Don Wordell: We feel at this point that the decline in energy capital expenditures in 2015 is well understood. Now the question is what does that do to the earnings outlook for the next two years. If earnings estimates are cut sufficiently in the January reporting season the energy stocks have probably found a floor. If managements prefer the “death by 1000 cuts” approach, 2015 could be a slog for most energy companies. We feel that the expected capital expenditure cuts will reduce production enough that the oil market should recover by 2016 and the companies that are hedged properly with strong balance sheets will weather this storm just fine.
MutualFunds.com: What are the main themes investors should pay attention to as we head into 2015?

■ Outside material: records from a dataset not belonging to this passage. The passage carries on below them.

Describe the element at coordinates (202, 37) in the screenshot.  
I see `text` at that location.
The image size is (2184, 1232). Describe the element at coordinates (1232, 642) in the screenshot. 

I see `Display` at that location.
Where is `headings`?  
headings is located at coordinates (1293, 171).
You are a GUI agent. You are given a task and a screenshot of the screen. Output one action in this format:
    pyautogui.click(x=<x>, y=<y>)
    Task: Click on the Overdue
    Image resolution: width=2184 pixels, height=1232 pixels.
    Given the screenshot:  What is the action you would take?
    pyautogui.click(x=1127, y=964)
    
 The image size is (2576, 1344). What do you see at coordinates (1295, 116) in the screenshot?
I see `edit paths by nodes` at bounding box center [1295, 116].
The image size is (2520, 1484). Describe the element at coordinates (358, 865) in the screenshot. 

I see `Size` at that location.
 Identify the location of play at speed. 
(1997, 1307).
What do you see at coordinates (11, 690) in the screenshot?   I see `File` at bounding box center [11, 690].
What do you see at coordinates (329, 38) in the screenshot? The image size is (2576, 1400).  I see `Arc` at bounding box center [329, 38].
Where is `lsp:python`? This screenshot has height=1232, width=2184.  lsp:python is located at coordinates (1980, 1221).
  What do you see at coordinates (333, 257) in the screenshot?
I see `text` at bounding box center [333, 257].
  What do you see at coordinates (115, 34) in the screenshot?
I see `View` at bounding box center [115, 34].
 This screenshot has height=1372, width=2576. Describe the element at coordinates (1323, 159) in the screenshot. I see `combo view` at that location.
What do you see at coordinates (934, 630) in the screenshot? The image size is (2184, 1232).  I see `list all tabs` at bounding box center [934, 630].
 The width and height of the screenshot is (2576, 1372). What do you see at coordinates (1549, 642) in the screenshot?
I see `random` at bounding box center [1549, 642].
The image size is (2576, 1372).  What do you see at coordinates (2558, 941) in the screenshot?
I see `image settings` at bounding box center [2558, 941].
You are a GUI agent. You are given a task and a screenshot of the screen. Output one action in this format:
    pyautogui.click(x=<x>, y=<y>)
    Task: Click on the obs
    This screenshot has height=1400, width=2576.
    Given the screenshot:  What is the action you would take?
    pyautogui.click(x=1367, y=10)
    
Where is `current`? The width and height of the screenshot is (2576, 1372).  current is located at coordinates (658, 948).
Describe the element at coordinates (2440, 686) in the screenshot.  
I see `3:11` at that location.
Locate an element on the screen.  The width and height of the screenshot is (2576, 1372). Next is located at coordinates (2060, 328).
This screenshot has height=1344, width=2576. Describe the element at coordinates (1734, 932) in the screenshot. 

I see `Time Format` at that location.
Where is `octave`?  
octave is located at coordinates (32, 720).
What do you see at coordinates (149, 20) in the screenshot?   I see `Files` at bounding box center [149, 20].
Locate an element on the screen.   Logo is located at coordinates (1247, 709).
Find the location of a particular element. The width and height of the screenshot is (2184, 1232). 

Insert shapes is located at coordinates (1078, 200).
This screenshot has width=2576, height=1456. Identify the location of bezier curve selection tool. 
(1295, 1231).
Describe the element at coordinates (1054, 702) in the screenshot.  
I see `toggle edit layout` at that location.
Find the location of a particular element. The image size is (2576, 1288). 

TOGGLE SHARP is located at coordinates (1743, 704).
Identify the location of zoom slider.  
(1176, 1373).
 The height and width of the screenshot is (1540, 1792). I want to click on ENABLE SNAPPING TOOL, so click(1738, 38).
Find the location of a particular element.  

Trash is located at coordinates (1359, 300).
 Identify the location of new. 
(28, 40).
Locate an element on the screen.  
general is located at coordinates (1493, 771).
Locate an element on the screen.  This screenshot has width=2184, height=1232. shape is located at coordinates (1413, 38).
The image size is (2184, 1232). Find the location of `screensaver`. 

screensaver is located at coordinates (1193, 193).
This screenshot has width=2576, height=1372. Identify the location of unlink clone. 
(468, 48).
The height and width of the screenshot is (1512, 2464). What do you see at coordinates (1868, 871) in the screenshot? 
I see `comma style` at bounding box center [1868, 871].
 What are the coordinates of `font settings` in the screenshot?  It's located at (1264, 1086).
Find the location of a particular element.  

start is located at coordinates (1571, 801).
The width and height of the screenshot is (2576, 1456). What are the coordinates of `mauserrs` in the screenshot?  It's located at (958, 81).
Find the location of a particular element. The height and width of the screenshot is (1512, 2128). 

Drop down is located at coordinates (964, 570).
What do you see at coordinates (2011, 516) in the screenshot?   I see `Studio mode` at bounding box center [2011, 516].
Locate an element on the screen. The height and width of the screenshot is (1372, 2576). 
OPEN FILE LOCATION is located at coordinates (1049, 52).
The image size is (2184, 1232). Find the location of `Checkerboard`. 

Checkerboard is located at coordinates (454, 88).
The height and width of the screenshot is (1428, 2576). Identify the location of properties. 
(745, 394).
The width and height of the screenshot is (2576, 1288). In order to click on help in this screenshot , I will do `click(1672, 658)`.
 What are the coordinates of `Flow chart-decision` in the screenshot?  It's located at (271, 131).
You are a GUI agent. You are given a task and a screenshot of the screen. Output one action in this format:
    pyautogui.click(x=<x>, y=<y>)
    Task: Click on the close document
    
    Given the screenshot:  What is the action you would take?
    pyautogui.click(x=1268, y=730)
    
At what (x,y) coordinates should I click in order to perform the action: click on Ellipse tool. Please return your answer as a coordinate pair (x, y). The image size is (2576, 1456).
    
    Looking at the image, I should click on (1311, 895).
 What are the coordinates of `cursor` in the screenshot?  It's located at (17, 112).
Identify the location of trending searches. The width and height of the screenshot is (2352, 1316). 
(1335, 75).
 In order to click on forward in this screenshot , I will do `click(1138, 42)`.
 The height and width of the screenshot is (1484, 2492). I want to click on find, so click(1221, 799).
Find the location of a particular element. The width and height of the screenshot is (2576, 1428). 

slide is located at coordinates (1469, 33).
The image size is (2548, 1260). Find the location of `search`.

Don Wordell: We feel that investors should keep a sharp eye on inflation. If it begins to accelerate then the PE and margin expansion we have enjoyed over the last three years could evaporate. Another theme we see is that while fundamentals get a stock from point A to point B, there always seems to be a lot of noise along the way. It seems like the market can bounce from one macro fire to the next (Ukraine, Ebola, ISIS, etc.) and lose track that fundamentals are still good. Investors should do their best to ignore the noise and stay focused on fundamentals.
DISCLOSURE: The views and opinions expressed in this article are those of the authors, and do not represent the views of MutualFunds.com. Readers should not consider statements made by the author as formal recommendations and should consult their financial advisor before making any investment decisions.